Exercise requirements: Using the listing below, set down exactly the lines from the one that contains "Viewport: 298px width, 193px height." through the one that contains "Click the vertical", with no pictures.

::: Material for the task

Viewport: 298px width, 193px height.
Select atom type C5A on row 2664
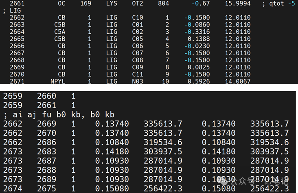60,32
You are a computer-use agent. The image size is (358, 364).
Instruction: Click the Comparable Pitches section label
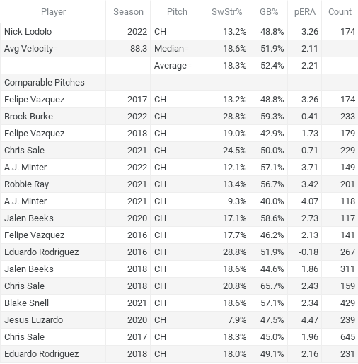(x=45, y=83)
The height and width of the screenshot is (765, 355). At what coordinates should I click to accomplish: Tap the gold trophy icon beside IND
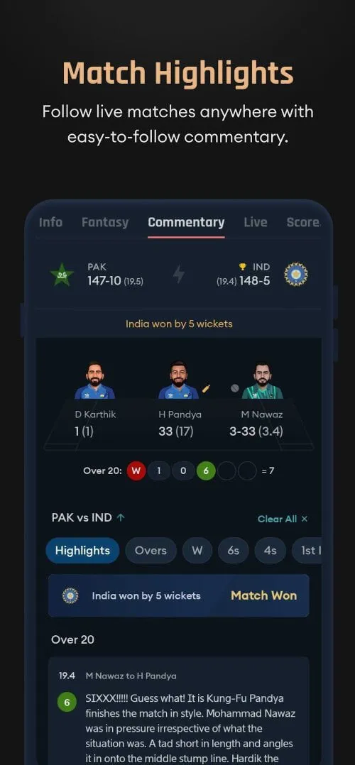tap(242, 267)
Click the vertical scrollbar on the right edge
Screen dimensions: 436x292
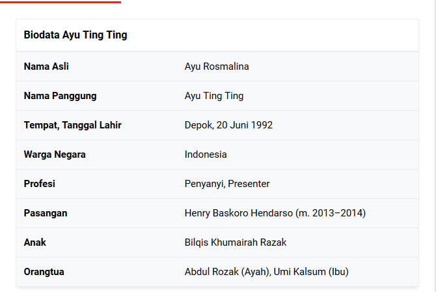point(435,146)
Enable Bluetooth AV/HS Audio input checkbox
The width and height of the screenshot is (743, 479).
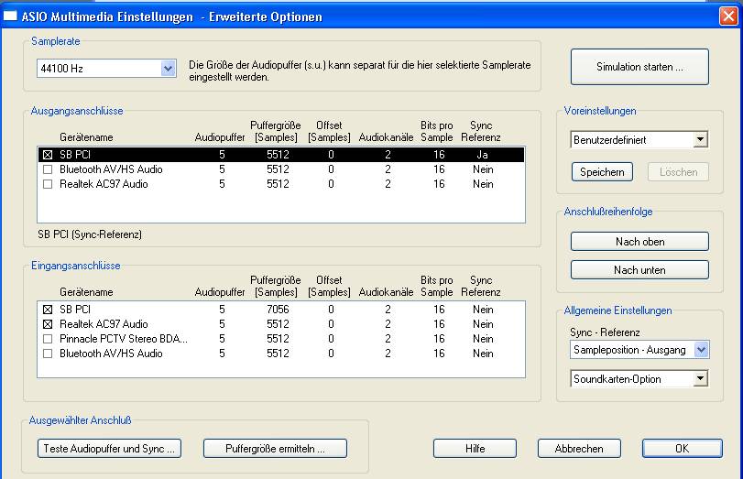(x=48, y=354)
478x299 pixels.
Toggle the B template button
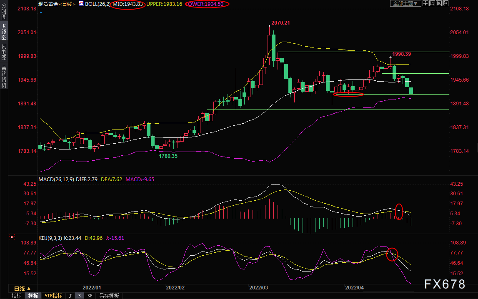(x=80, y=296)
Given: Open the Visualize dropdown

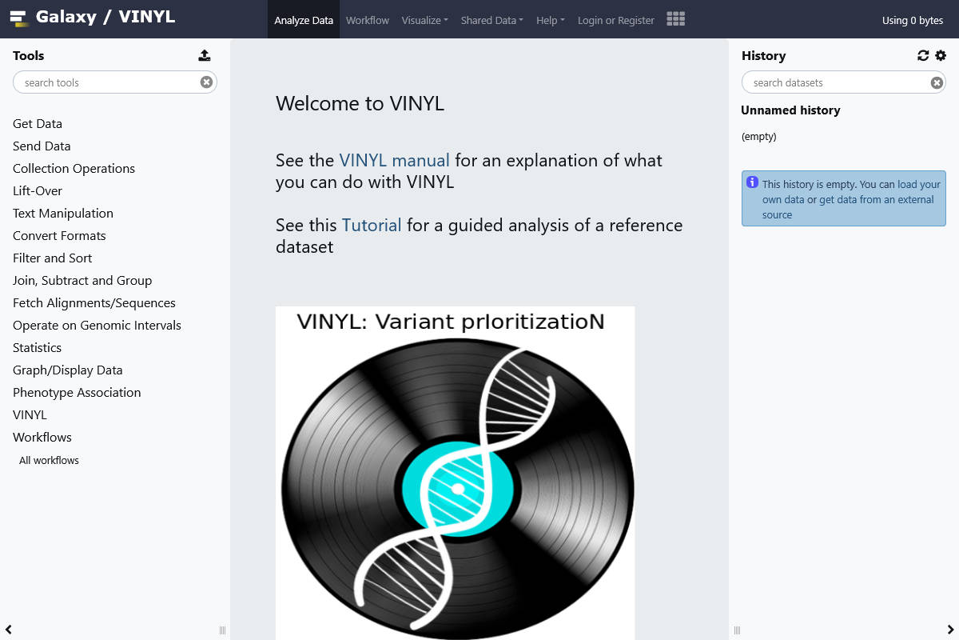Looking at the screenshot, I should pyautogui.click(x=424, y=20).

::::::
::: Material for the task

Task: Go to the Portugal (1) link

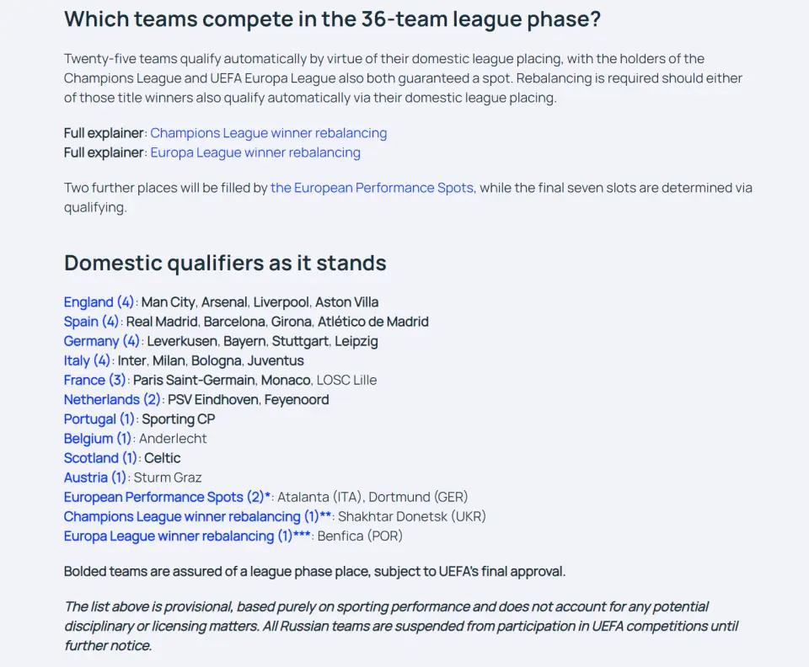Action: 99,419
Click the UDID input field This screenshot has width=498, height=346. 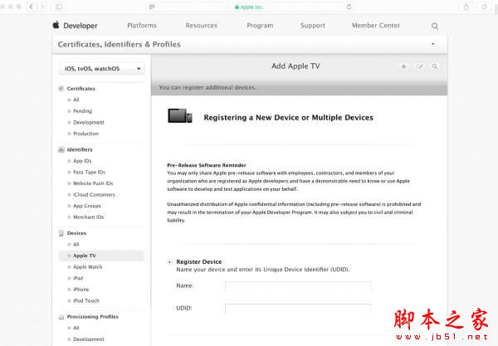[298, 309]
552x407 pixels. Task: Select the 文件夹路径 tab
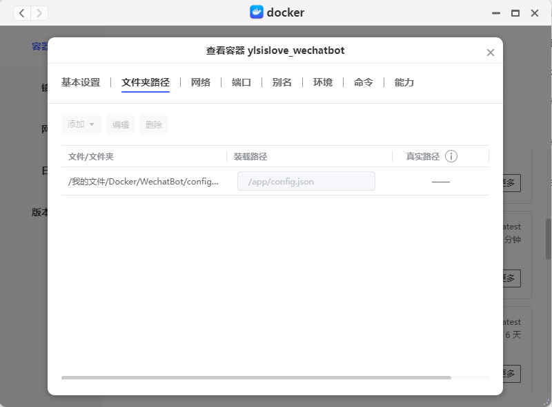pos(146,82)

::::::

Completed task:
Viewport: 298px width, 193px height.
Select atom type C5A on row 2664
60,32
You are a computer-use agent. The image size is (358, 364).
Instruction: Click the Comparable Pitches section label
(x=45, y=83)
The height and width of the screenshot is (765, 355). At what coordinates should I click to accomplish: Tap the gold trophy icon beside IND
tap(242, 267)
Click the vertical scrollbar on the right edge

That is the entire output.